If the proton ion beam is misaligned,
As shown in the figure, the proton beam may hit the boundary between the sample 4 and the holder 10. Further, there is also a case where only the holder 10 is hit.

In the conventional method, since the exact position of the proton beam is not known, such a deviation of the proton beam is not immediately known. It may happen that the surface analysis of the holder is performed.

 The device of the present invention can prevent such a situation.

In some cases, the sample is not uniform and is composed of a plurality of films A, B, C,. In this case, the scattered proton energy spectra from the individual films must be examined. The present invention is best suited for such a case. Since the exact position of the proton beam is known, the proton beam can be applied to any position on any film.

Further, there is a case where it is desired to check the in-plane uniformity even for a sample having a uniform surface. As shown in FIG. In such a case, since the beam positions are known, a plurality of sample points on the sample surface can be correctly identified.

(F) Effect Since the position of the proton beam is accurately known, the proton beam can be correctly applied to the sample.

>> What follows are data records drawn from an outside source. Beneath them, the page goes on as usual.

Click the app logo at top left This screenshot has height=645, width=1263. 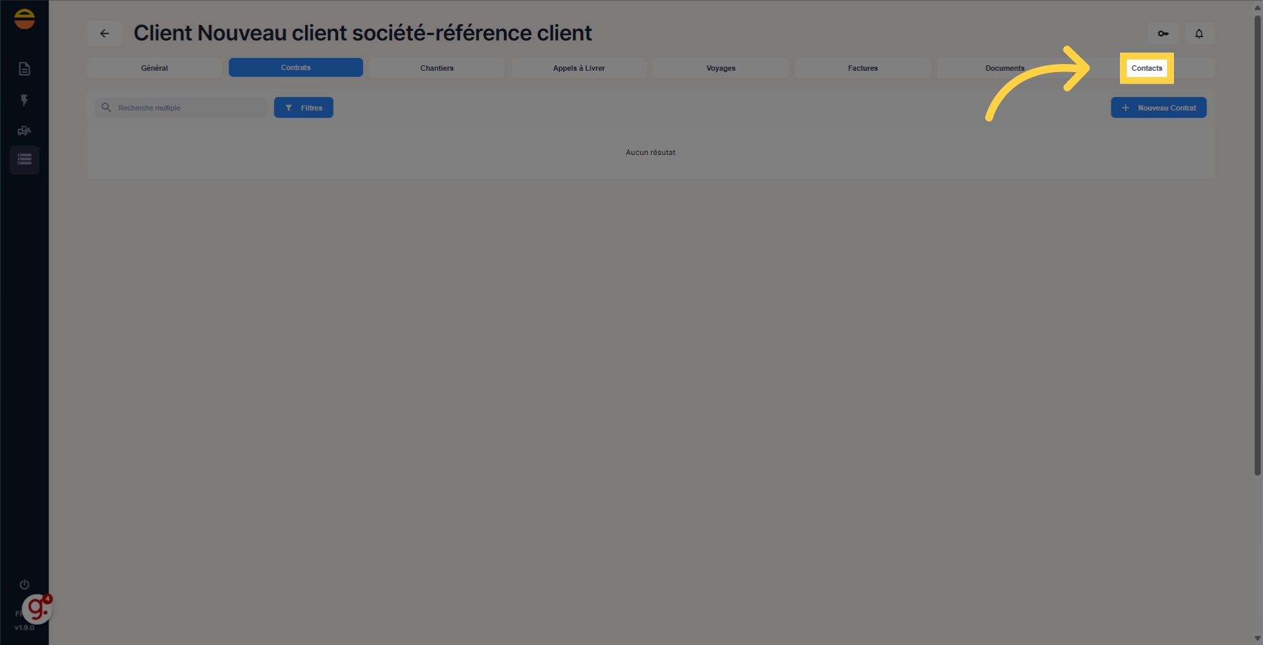(x=24, y=18)
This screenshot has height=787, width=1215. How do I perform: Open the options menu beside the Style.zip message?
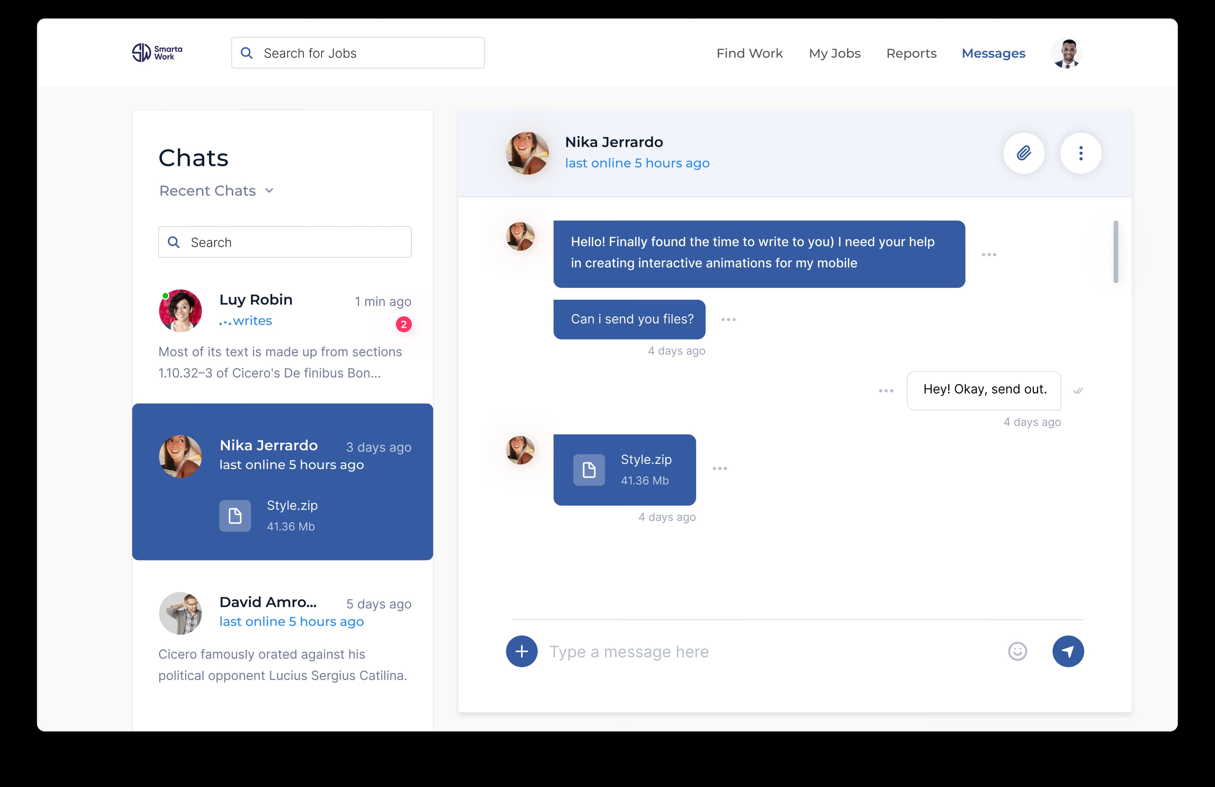(720, 468)
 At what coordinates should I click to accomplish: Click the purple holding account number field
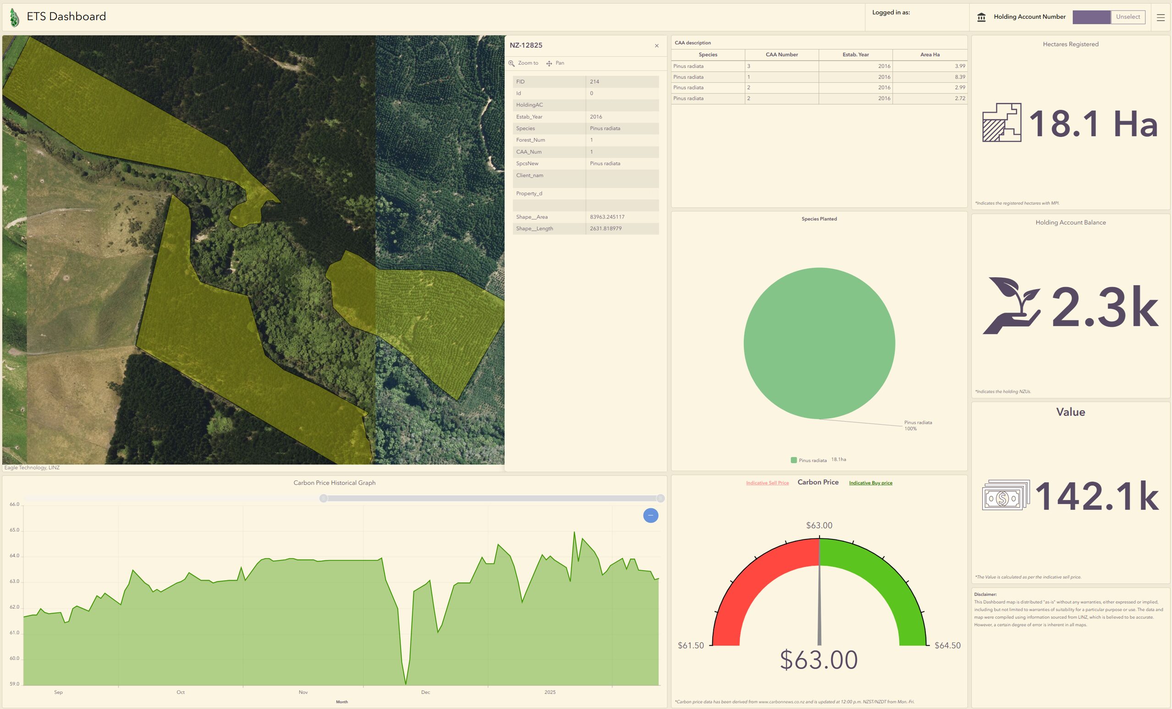pyautogui.click(x=1091, y=17)
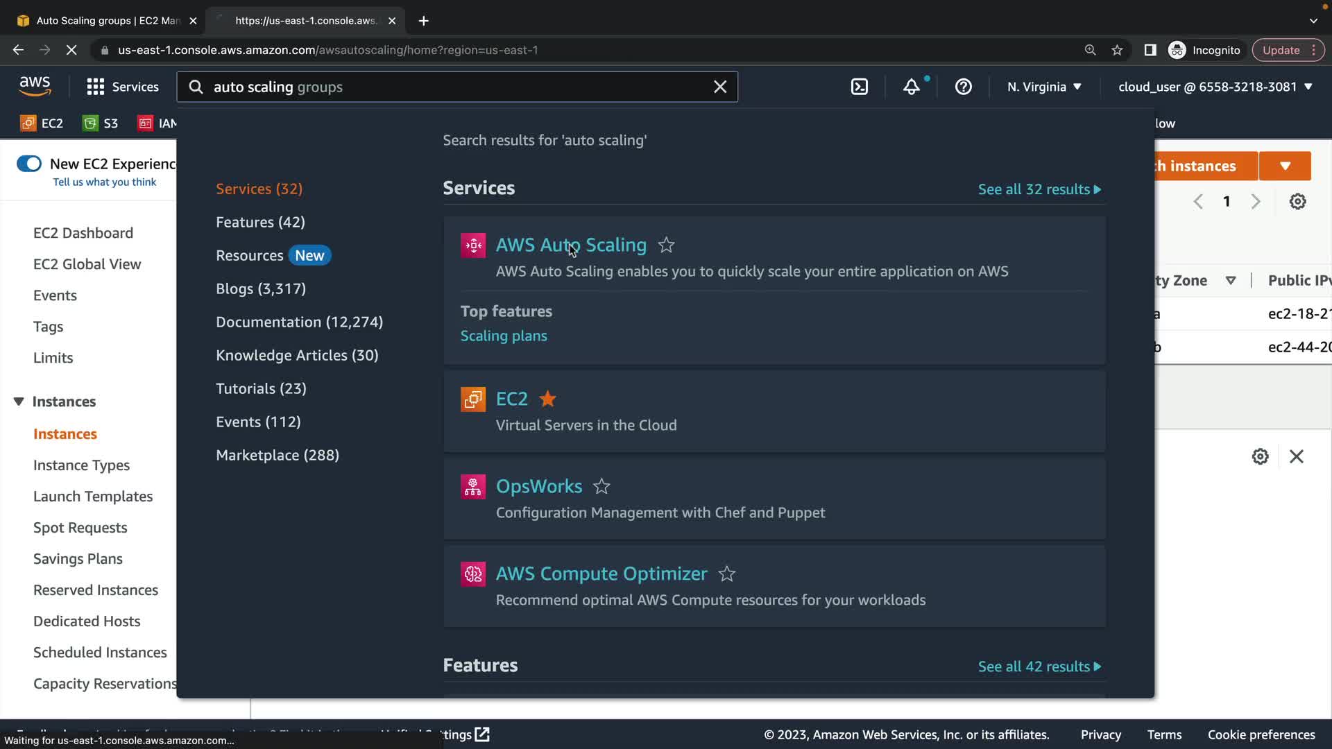Toggle the New EC2 Experience switch
Screen dimensions: 1332x749
tap(29, 164)
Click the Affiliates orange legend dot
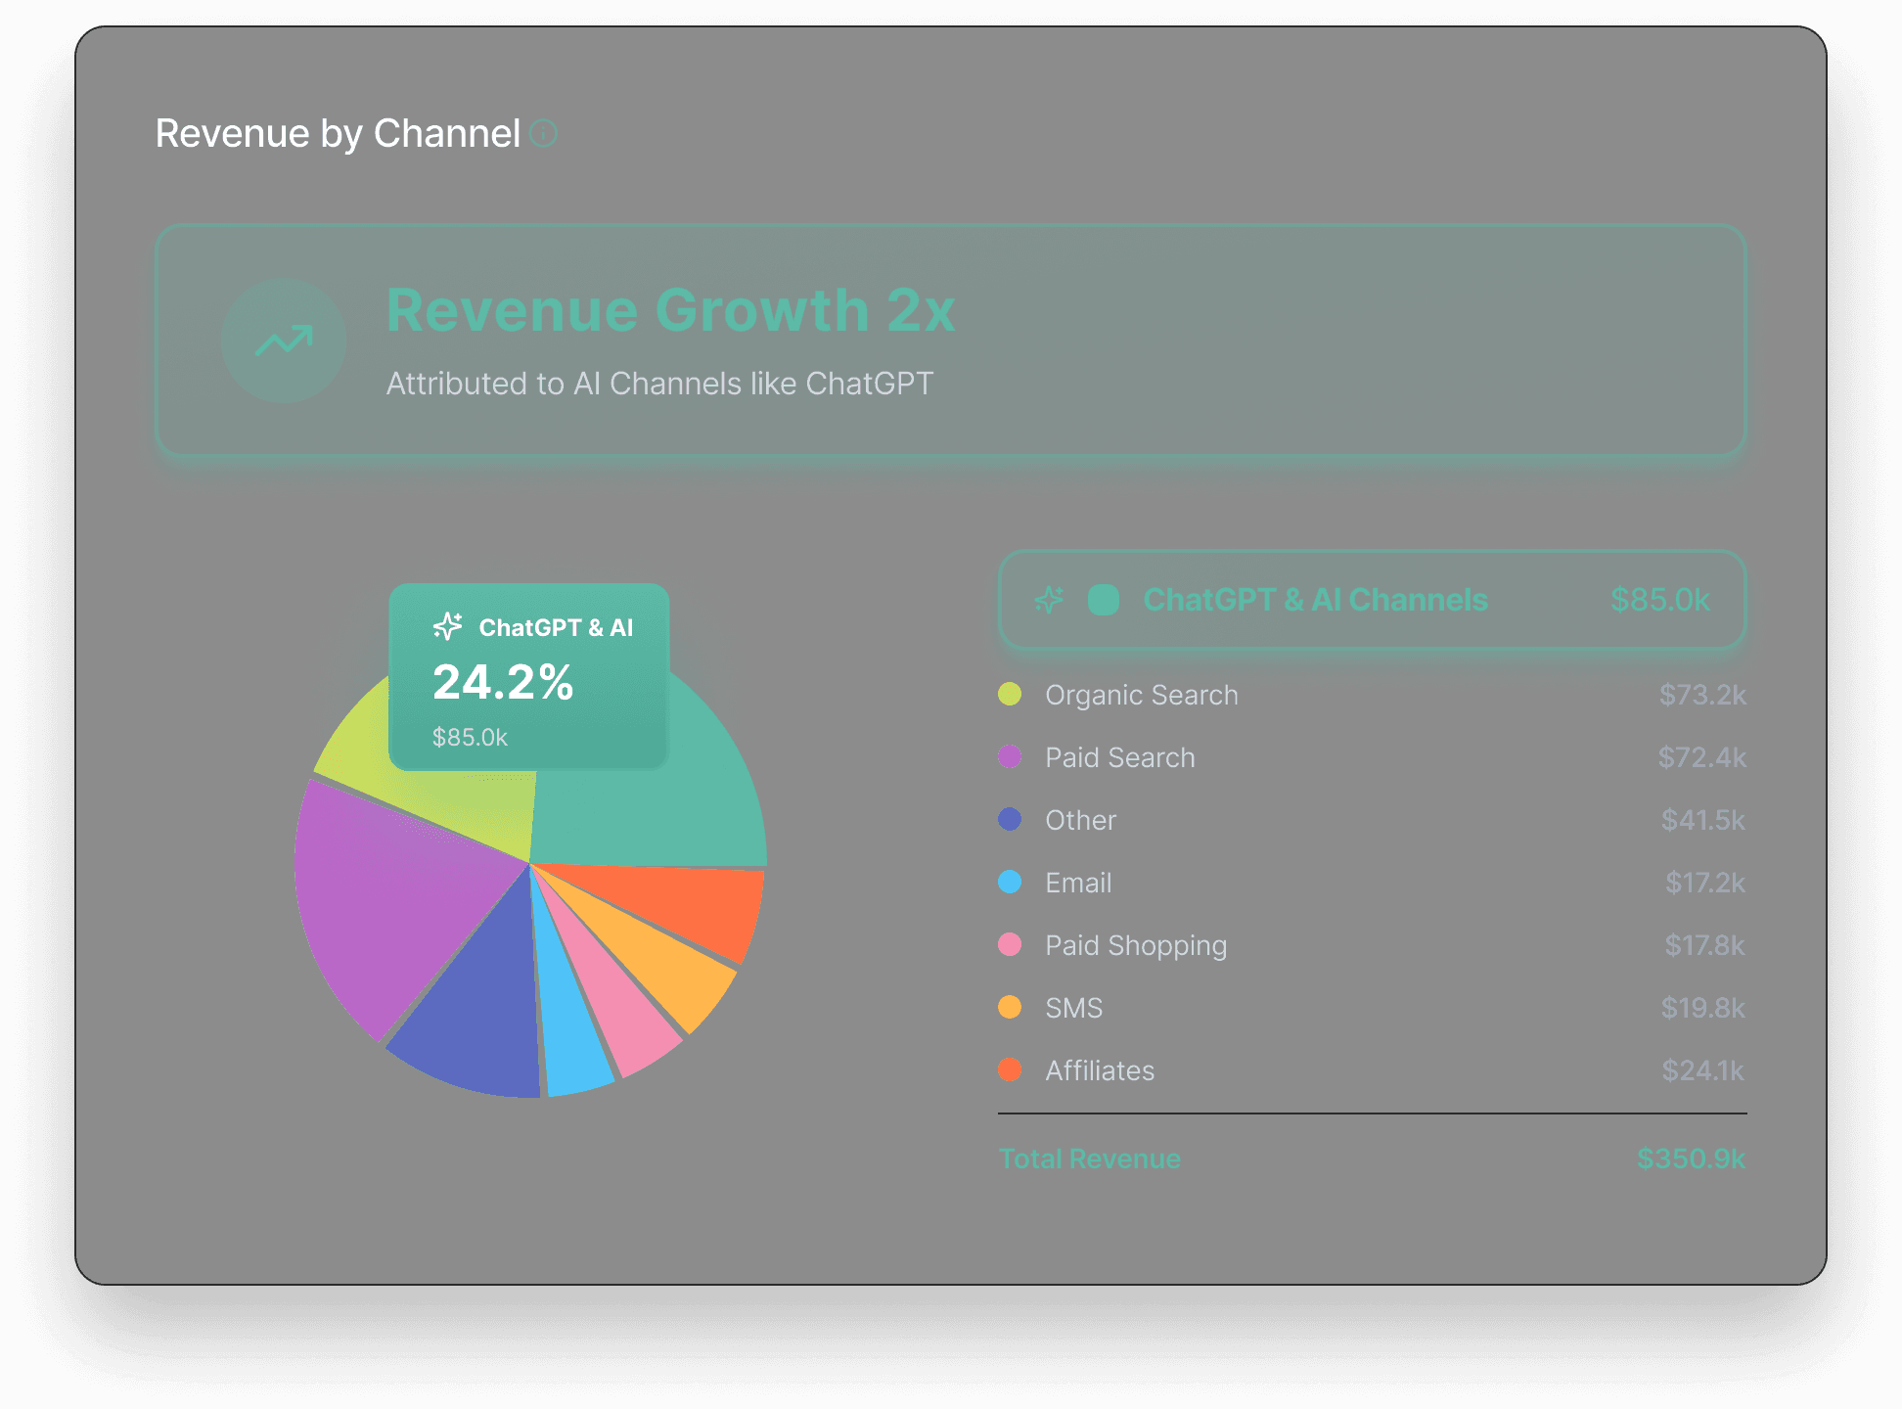1902x1409 pixels. coord(1010,1070)
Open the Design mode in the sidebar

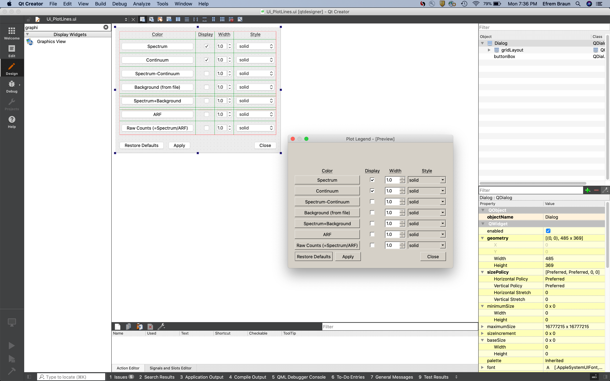tap(12, 68)
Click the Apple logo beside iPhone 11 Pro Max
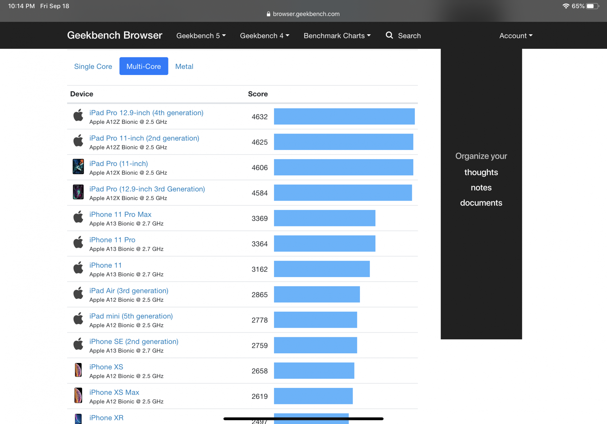Screen dimensions: 607x424 tap(78, 217)
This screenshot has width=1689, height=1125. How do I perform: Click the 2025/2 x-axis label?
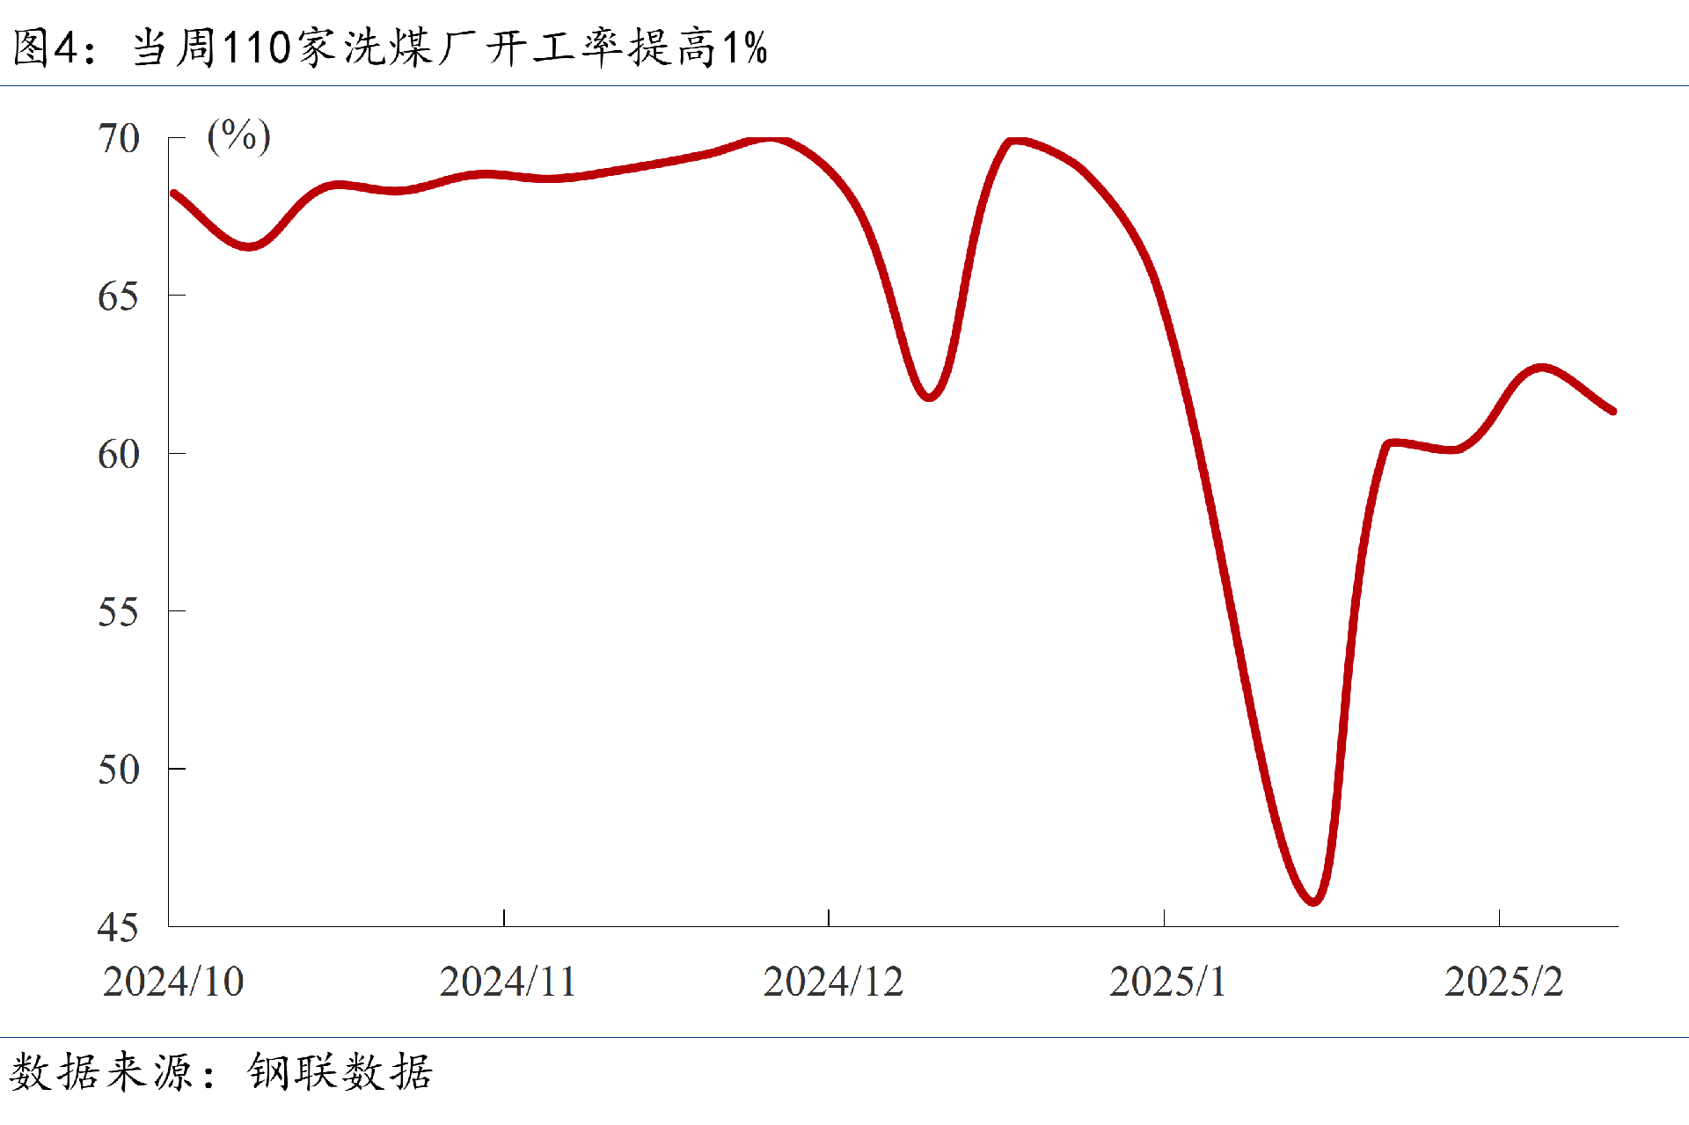point(1503,982)
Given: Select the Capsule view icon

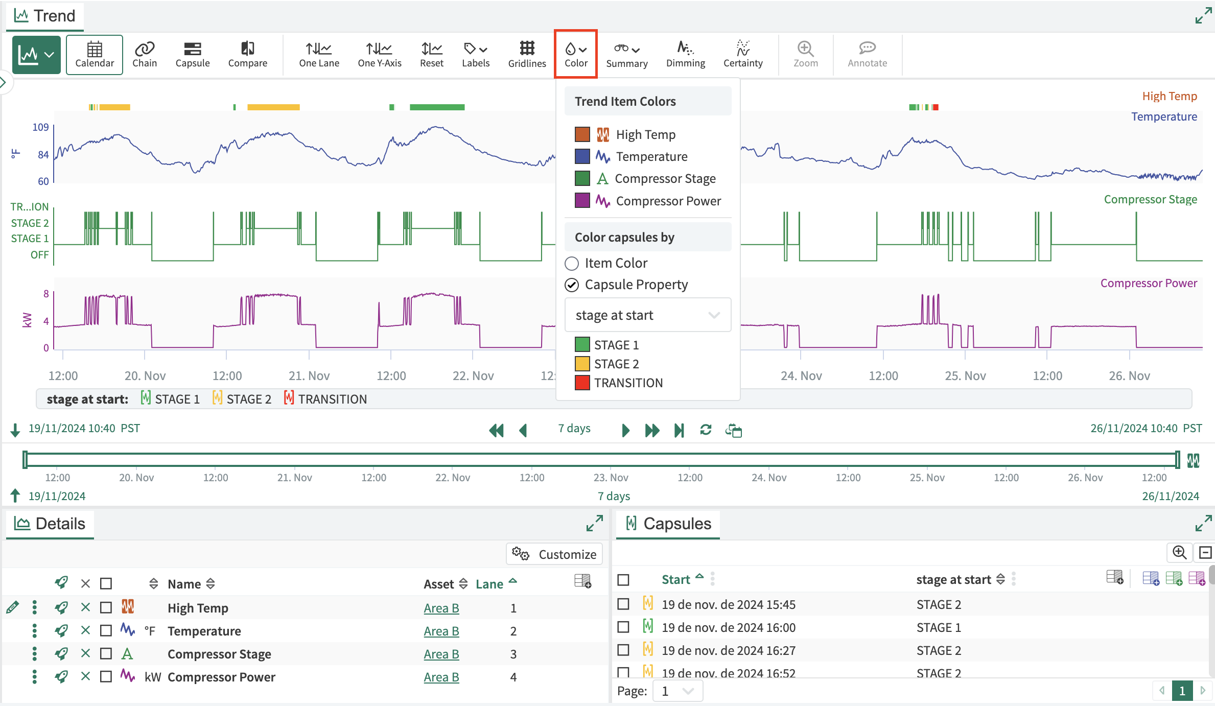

When the sample is made of a plurality of different films, it is possible to measure the surface state of any film at any position.

For a sample with a uniform surface and multiple sample points
If you want to perform PELS measurements, you can accurately determine the beam incident point.

[Brief description of the drawings]

FIG. 1 is an overall configuration diagram of a surface analysis device of the present invention. FIG. 2 is a front view of a two-dimensional position detector. FIG. 3 is a perspective view showing a proton beam profile obtained by a two-dimensional position detector. FIG. 4 is a diagram showing a state where a proton beam is correctly hitting a sample. FIG. 5 is a diagram showing a state in which a proton beam hits a boundary between a sample and a holder surface. FIG. 6 is a diagram of a sample having a plurality of films on the surface. FIG. 7 is a view for explaining a measurement method in which a proton beam is applied to a plurality of sample points on a sample surface. DESCRIPTION OF SYMBOLS 1 ... Ion source 2 ... Magnet 3 ... Acceleration / deceleration tube 4 ... Sample 5 ... Position detector 6 ... Collimator 7 ... Manipulator 8 ... Ultra high vacuum chamber 10 ... Holder 11 ... Position detector 12 Position calculation circuit 13 Display 14 Lead 15 Feedthrough 21-23 Slit 31-36 Vacuum pump

Claims (1)

(57) [Claims] An ion source maintained in a vacuum for generating a proton beam, a magnet for bending a trajectory of the proton beam emitted from the ion source in a vacuum, and an accelerating tube for accelerating the proton beam in a vacuum. An ultra-high vacuum chamber for holding a sample in an ultra-high vacuum, a holder for supporting the sample in the ultra-high vacuum chamber, a manipulator for operating the holder, and an ultra-high vacuum chamber. A two-dimensional position detector which can move to a position A for intercepting the incident proton beam and a position B for evacuation, a position calculation circuit for calculating the position of the incident proton beam by the output of the position detector, and a position calculation circuit A display that displays the amount of proton beam incident for each microchannel at each detection position of the position detector based on the output from the detector, a deceleration tube that decelerates the protons scattered by the sample in a vacuum, and a deceleration tube Consists of a analyzer for measuring the energy E _a child, the manipulator is configured as a reference the A position of the position detector, surface analysis, characterized in that the amount of movement is constructed as can be seen relatively apparatus.